I know congruent triangles would help but am not able to figure out how to use them. ADB can not be congruent to CBD. I am trying to figure out which triangles might be congruent(triangles with AD as side and BC as side).
 A: See angles are $72,72,36$ of triangle ABC . So BD is bisector of B implies each angle=36. So $AD=BD ...(1)$isoceles triangle theorem now in triangle BDC angle $BDC=72$ but also $DCB =72$ so $BD=BC$..(2) isoceles triangle theorem thus from 1,2 $AD=BC$ thas all.

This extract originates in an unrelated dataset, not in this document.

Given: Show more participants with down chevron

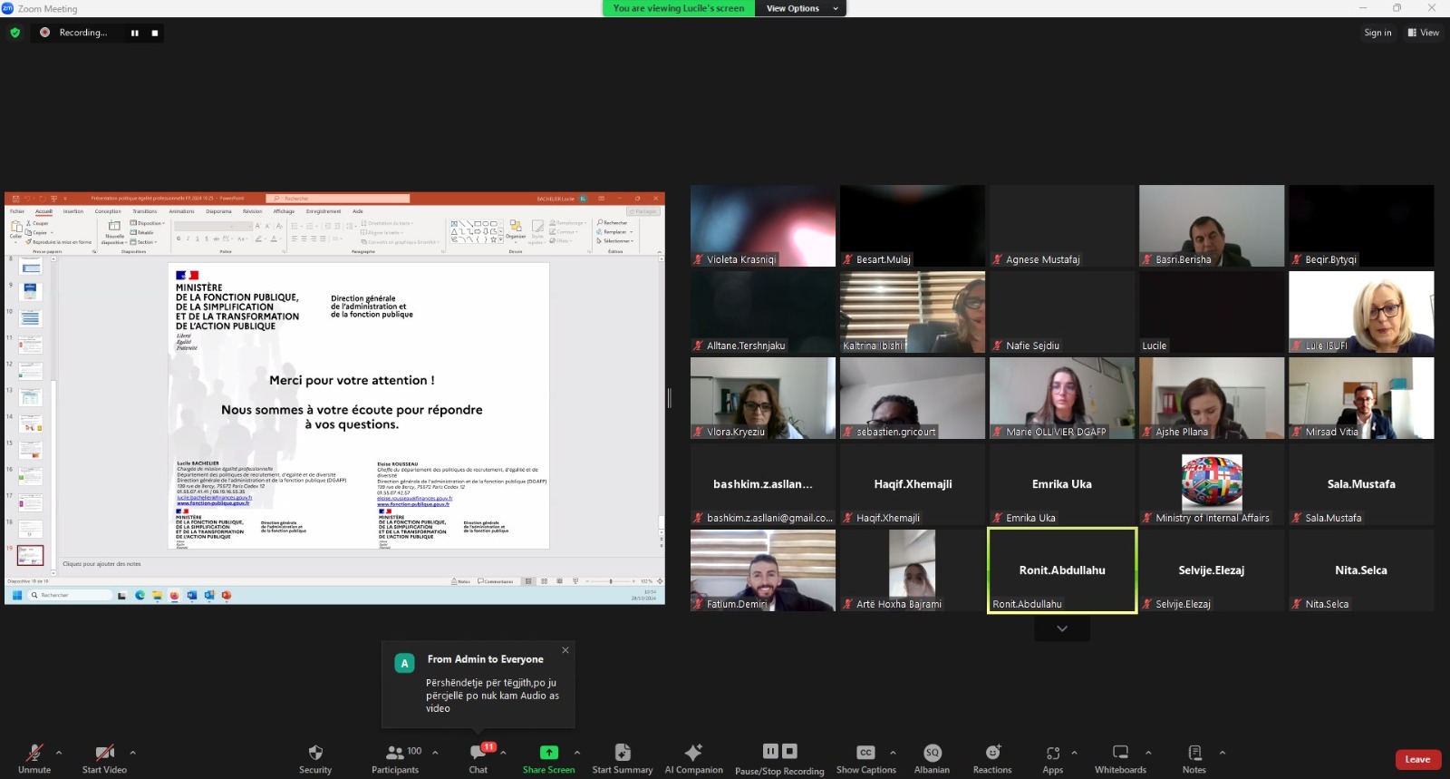Looking at the screenshot, I should (1062, 628).

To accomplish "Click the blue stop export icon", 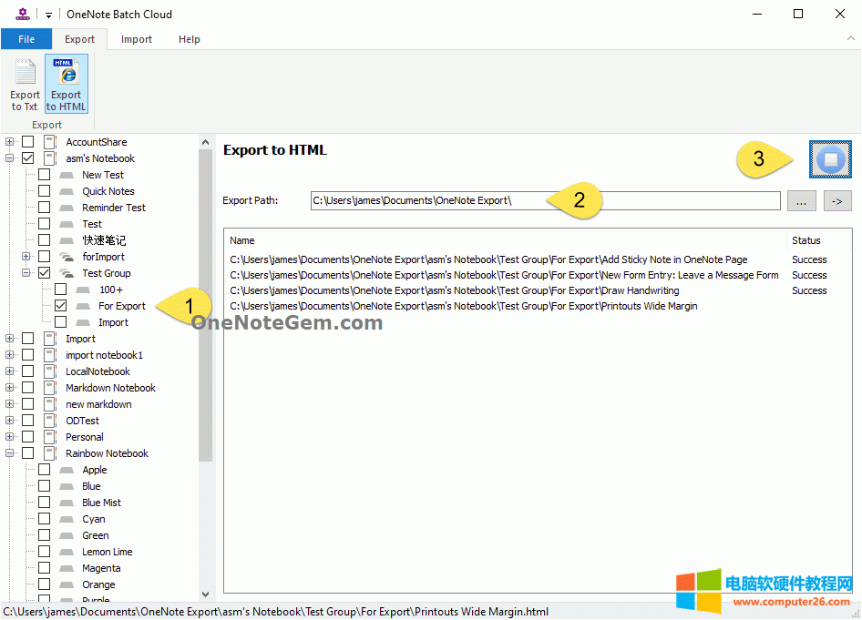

A: Instead of looking for congruent triangles, you should instead find the angle of triangles themselves.
We know that :
\begin{equation} 2\times \angle A=\angle B =\angle C\end{equation}
Since $\angle A, \angle B , \angle C $ are parts of single triangle then :
\begin{equation} \angle A+\angle B +\angle C=\pi\end{equation}
solve for these angles we would find:
\begin{equation} \angle A= \frac{\pi}{5}, \angle B =\angle C=\frac{2\pi}{5}\end{equation}
$BD$ bisect $\angle B$ means that
\begin{equation} \angle CBD = \angle ABD =\frac{\pi}{5}\end{equation}
Which tells us that triangle $ABD$ is isosceles thus
\begin{equation} AD =BD\end{equation}
We can also solve for $\angle BDC$ to find that
\begin{equation}\angle BDC=\frac{2\pi}{5}\end{equation}
thus triangle $BDC$ is also isosceles and
\begin{equation}BD=BC\end{equation}
finally we proved that
\begin{equation}AD=BC\end{equation}
A: By construction we have:
$$
\angle DBA=\angle DCB=\frac{1}{2} \angle ABC=\frac{1}{2} \angle ACB=\angle CAB
$$
so, for the triangle $ADB$:
$$
\angle DAB= \angle CAB=\frac{1}{2} \angle ABC=\angle DBA \Rightarrow DA=DB
$$ 
and for the triangle $CDB$:
$$
\angle  CDB=180°-(\angle DCB+\angle DBC)=(180°-\angle DBC)-\angle DCB=
$$
$$
=(180°-\angle CAB)-\angle DCB=2\times \angle DCB-\angle DCB=\angle DCB \Rightarrow DB=CB
$$
So: $DA=DB$